By rationally engineering RRF and integrating it into optimized expression systems, researchers can overcome translational bottlenecks in cyanobacterial biotechnology, potentially transforming these photosynthetic organisms into more efficient bioproduction platforms.

What insights from Synechococcus RRF studies can inform our understanding of antibiotic resistance mechanisms?
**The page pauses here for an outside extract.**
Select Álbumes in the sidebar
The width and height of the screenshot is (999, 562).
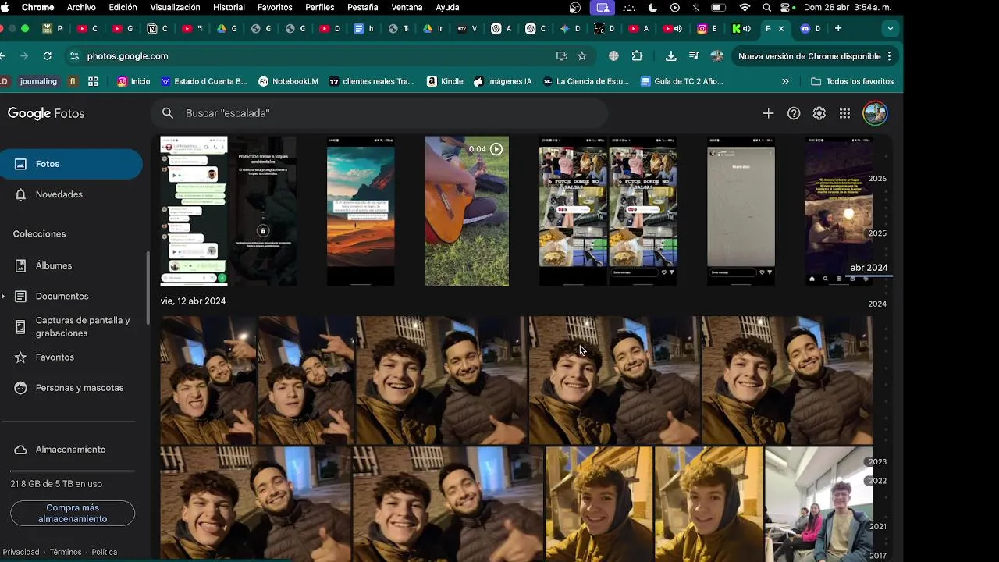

Studies on Synechococcus RRF provide valuable insights into antibiotic resistance mechanisms, particularly those involving the translational machinery:

RRF as an Antibiotic Target:

• RRF is essential for bacterial survival and absent in eukaryotes, making it an attractive antibiotic target

• Structural studies of Synechococcus RRF reveal:

  • Unique binding pockets that could be exploited for cyanobacteria-specific inhibitors

  • Conserved functional regions shared with pathogenic bacteria

  • Structural differences from human mitochondrial RRF that could enable selectivity

• Drug development implications:

  • RRF inhibitors would target a different step in translation than existing antibiotics

  • Potential for synergistic effects when combined with other translation inhibitors

  • Reduced likelihood of existing resistance mechanisms affecting RRF-targeting drugs

Ribosome Hibernation and Antibiotic Tolerance:

• Hibernating 100S ribosomes in Synechococcus show altered antibiotic susceptibility patterns:

  • 100S ribosomes are less accessible to certain ribosome-targeting antibiotics

  • RRF's role in disassembling 100S ribosomes affects antibiotic efficacy

• Persister cell formation:

  • Ribosome hibernation is linked to bacterial persistence

  • RRF's involvement in reversing hibernation is intimately linked to bacterial pathogenesis and persister formation

  • Understanding this process in Synechococcus provides a model for similar mechanisms in pathogens

• Methodological approaches:

  • Monitor antibiotic efficacy in strains with altered RRF expression

  • Compare minimum inhibitory concentrations during active growth versus stress conditions

  • Track ribosome states (70S vs. 100S) during antibiotic exposure

RRF Mutations and Resistance Mechanisms:

• Natural variation in RRF across Synechococcus strains reveals:

  • Regions under selective pressure that may relate to antibiotic resistance

  • Adaptations that maintain function despite structural changes

  • Potential cross-resistance patterns between different classes of translation inhibitors

• Resistance-conferring mutations:

  • Mutations affecting the RRF-ribosome interaction may alter antibiotic binding sites

  • Changes in RRF-EF-G interaction could affect susceptibility to EF-G inhibitors

  • Synechococcus can serve as a non-pathogenic model for studying these mutations

• Experimental approaches:

  • Generate and characterize RRF mutations that confer resistance to translation inhibitors

  • Perform structural studies to understand how mutations affect inhibitor binding

  • Use directed evolution to identify potential resistance pathways

Translation Quality Control and Antibiotic Effects:

• RRF's role in preventing translational read-through has implications for:

  • Antibiotics that induce miscoding or read-through

  • Quality control mechanisms that detect aberrant translation products

  • Stress responses triggered by translation errors

• Methodological insights:

  • Reporter systems for measuring stop codon read-through in the presence of antibiotics

  • Approaches to quantify translational fidelity during stress and recovery

  • Techniques to monitor ribosome recycling dynamics in vivo

These insights from Synechococcus RRF studies provide valuable contributions to our understanding of translation-targeting antibiotics and bacterial resistance mechanisms, potentially informing the development of novel antimicrobial strategies that could address the growing challenge of antibiotic resistance.